Subject: SQL Certification Questions

I am trying to gain a deeper knowledge to go and sit for the certification exams. What would be your best suggestion to immerse myself into SQL and learn the skills I need to sit for each exam. I have tried to just create tasks to force myself to learn and practice SQL query skills and that works but it has some limits. I learned a lot from that, but I learned so much more with some direction and a course structure.  I have taken a couple of online SQL training courses and everything seems simple and logical. I start feeling like less confident when I look at sample questions. They seem to go into deeper detail than what I have seen in the training classes and deeper than what I see day to day. What would your suggestion be for the best method of gaining the skills needed to effectively manage my SQL environment?



From: William

Hi! Honored that you reached out, hope this email helps. I actually give a presentation on this topic, based on my experience as a writer for the last three generations of SQL certification exams for Microsoft. The exam writers are instructed to test experience by asking questions in the frame of tasks that test whether or not the exam taker has “do this job” before. The exam writers are told to test for someone with 3-5 years of experience at a minimum, by testing things you can’t learn from only reference docs (and especially on brand new features of the latest version of SQL). So that’s who I advise taking the tests: 3-5+ years of xp. 

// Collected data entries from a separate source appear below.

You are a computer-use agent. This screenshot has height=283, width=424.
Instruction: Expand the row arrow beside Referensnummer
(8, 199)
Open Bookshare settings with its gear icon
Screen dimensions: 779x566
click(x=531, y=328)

So my opinion here may be different from others and especially from some managers, but I don’t feel it’s appropriate or productive to ask inexperienced resources to pursue exams. What’s more likely than a passing score is a person becoming disillusioned, frustrated, or disengaged from career progress, or they try to cheat (with brain dumps), or they quit and/or change career path.

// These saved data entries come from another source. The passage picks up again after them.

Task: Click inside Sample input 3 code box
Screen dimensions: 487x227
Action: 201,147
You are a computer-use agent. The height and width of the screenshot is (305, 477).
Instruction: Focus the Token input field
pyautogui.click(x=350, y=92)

 Given that, gauge for yourself whether you think an exam makes sense for you at this stage. Regardless, as for training resources:Again experience is the best teacher here, but I understand the frustration about not being exposed to much variety, as far as SQL development/administration goes. This blog post of mine has links to many resources, I’d point out specifically the “Stairways” and the MVAMicrosoft Learn. If you don’t already have a copy of my book, the Sparkhound office near your area can totally arrange that. Joining your local SQL User Group is good free training, as well as all the virtual user groups that PASS provides for free. Highly recommend joining PASS, it’s free. There’s a SQLSaturday conference in Atlanta next weekend, again more free training, later this year there are SQLSaturdays in Memphis and Baton Rouge and Pensacola, and there are SQLSaturdays that usually happen annually in Birmingham and Columbus, GA/Phenix City, AL (thought I don’t see either in the upcoming events list on sqlsaturday.com right now…)  The wife and I like to make little weekend trips out of those Saturday conferences, and before our kid went off to college, we’d bring them along too for fun.

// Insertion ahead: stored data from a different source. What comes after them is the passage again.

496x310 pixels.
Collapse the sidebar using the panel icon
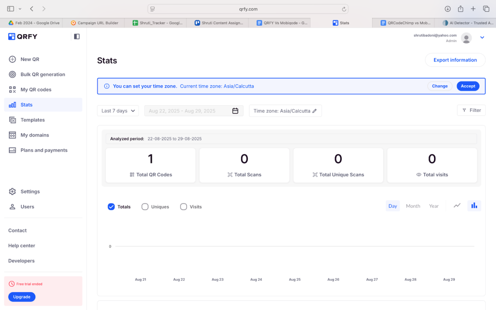click(77, 36)
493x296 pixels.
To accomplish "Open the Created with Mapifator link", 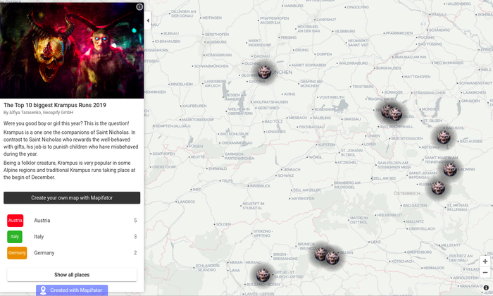I will (x=72, y=290).
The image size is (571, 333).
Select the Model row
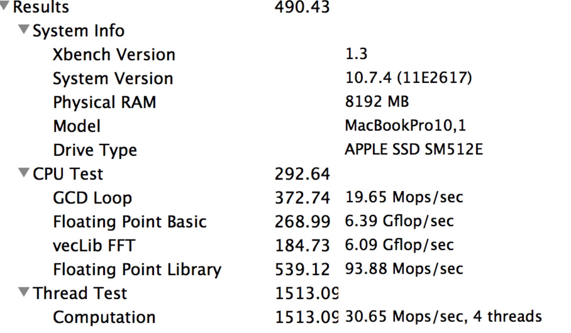click(x=77, y=126)
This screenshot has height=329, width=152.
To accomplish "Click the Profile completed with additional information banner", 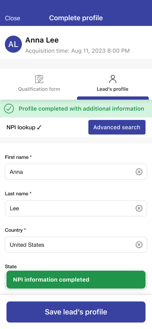I will click(x=76, y=109).

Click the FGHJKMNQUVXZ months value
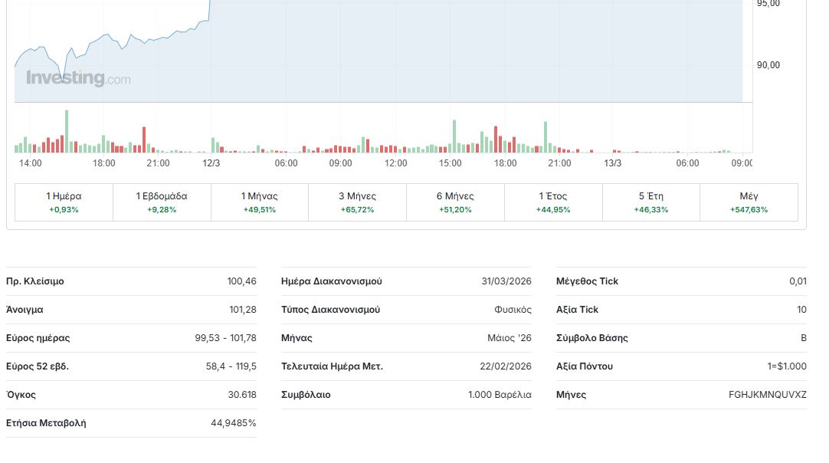coord(767,395)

 As for trying to get hands-on experience, I would give you the same advice I often give my team: “lab it out.” Use your local workstation or laptop, install SQL Server Developer edition, have a local instance to play with at all times. Sign up for an Azure account and use your free credits to run an Azure VM with SQL Developer edition, or if you have an MSDN account through work or otherwise, you get monthly credits for Azure spend. If Azure isn’t an option, use a home PC or server, the hardware doesn’t have to be production-quality to facilitate learning basic concepts and testing admin actions you shouldn’t try on production. I have learned and developed a lot of my toolbox “lab” scripts by just playing and breaking and fixing and dropping and recreating on my SQL sandboxes… all outside of production. So if you don’t have an admin sandbox, get one, just setting it up, breaking and fixing it will be a learning experience.  
I can’t speak personally to any of the paid training classes, other than the SQLSkills folks literally wrote big parts of SQL Server and their training is considered top notch. The PASS Summit conference in Seattle is the biggest/best SQL Server conference with two days of all-day deep dive trainings followed by three long days of sessions, if you have that kind of training money.
 Let me know if you have any questions and best of luck!